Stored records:
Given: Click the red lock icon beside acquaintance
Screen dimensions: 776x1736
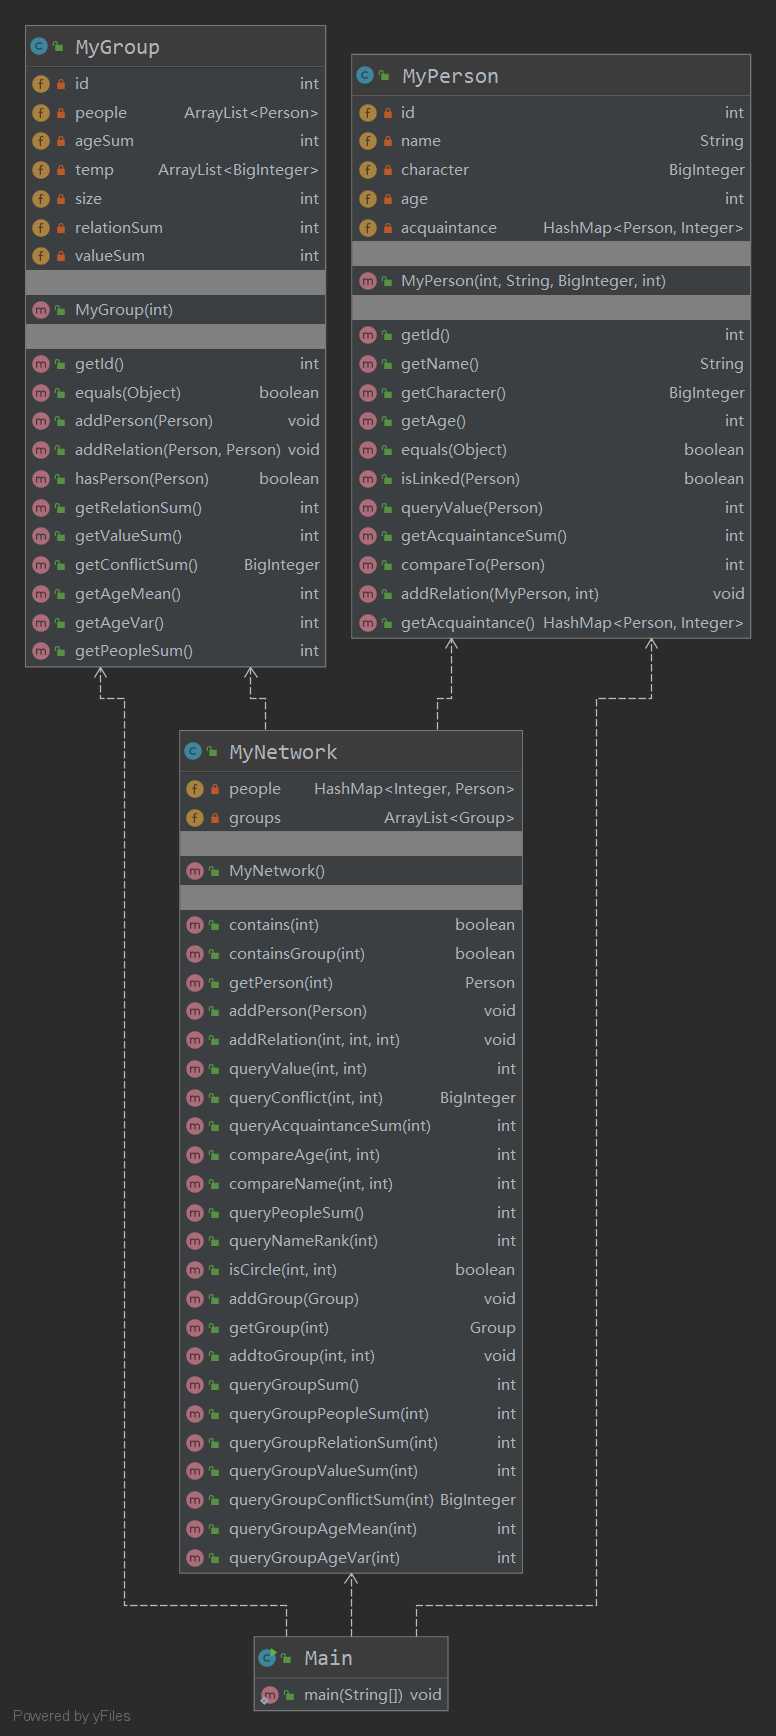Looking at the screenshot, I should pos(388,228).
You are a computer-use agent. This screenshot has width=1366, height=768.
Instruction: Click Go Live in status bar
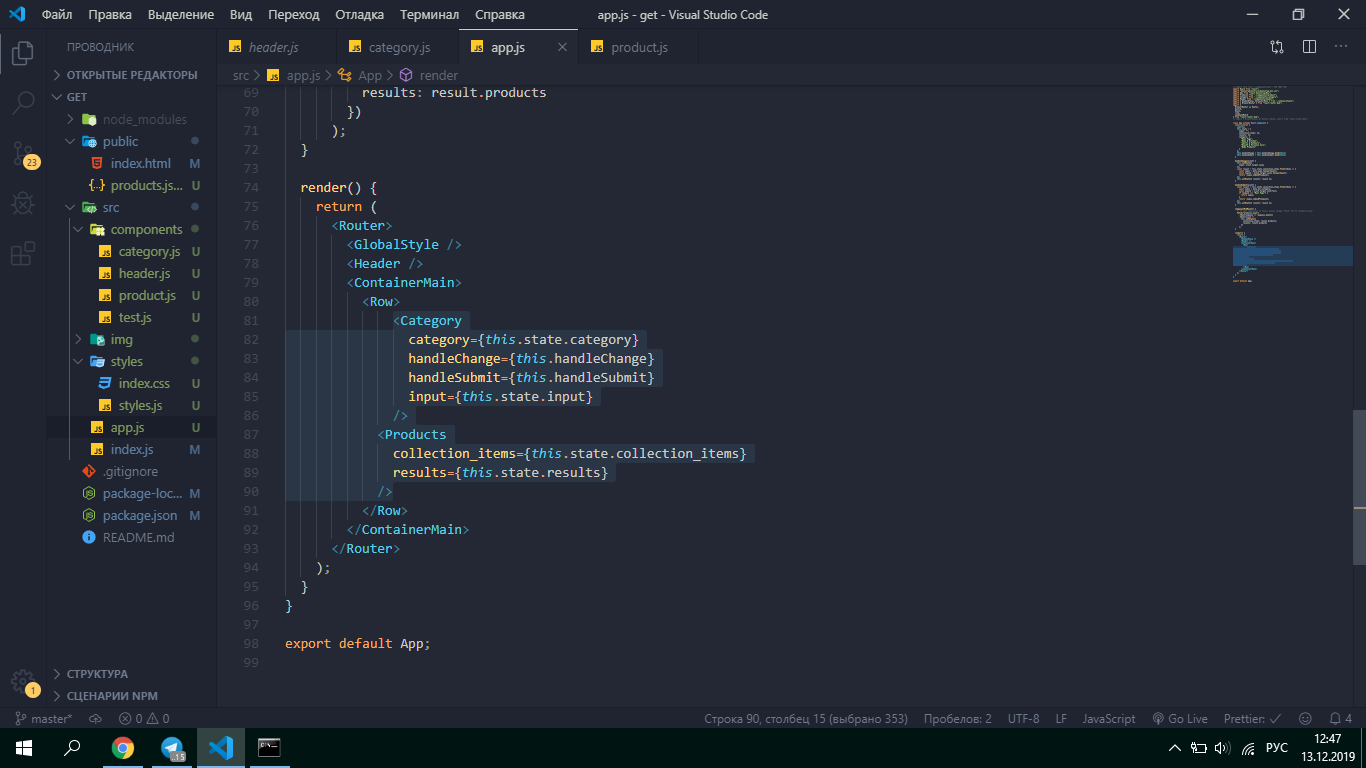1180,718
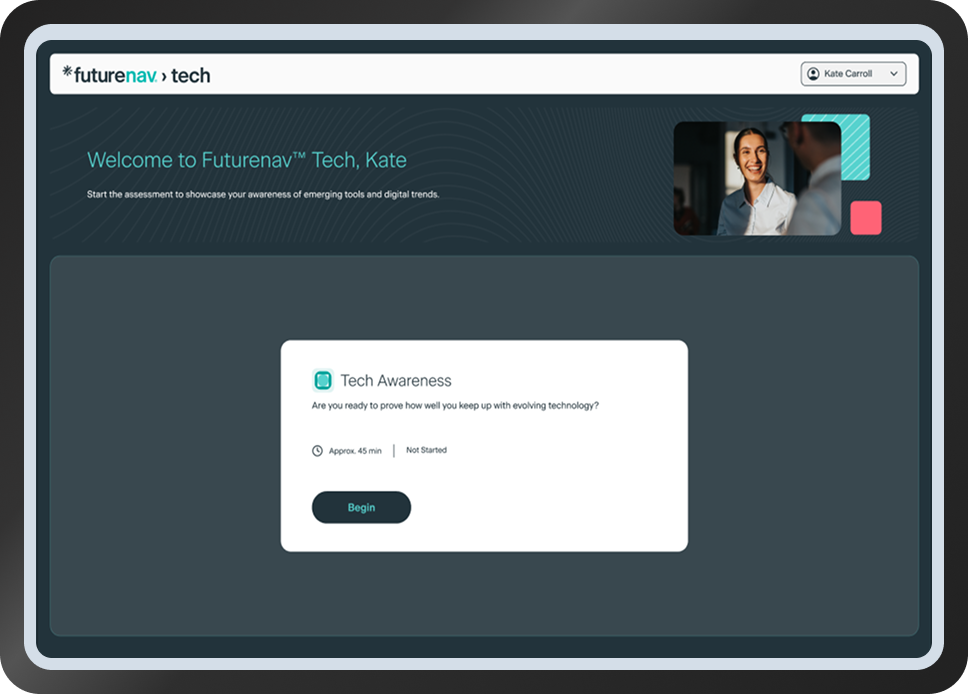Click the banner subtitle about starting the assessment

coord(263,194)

**Work item:**
Please print the records above once more, word for word, omitting all pictures.

**Reply:**
Given: Click the red lock icon beside acquaintance
Screen dimensions: 776x1736
Looking at the screenshot, I should pos(388,228).
You are a computer-use agent. This screenshot has width=1366, height=768.
Instruction: Click Go Live in status bar
1180,718
Click the banner subtitle about starting the assessment

coord(263,194)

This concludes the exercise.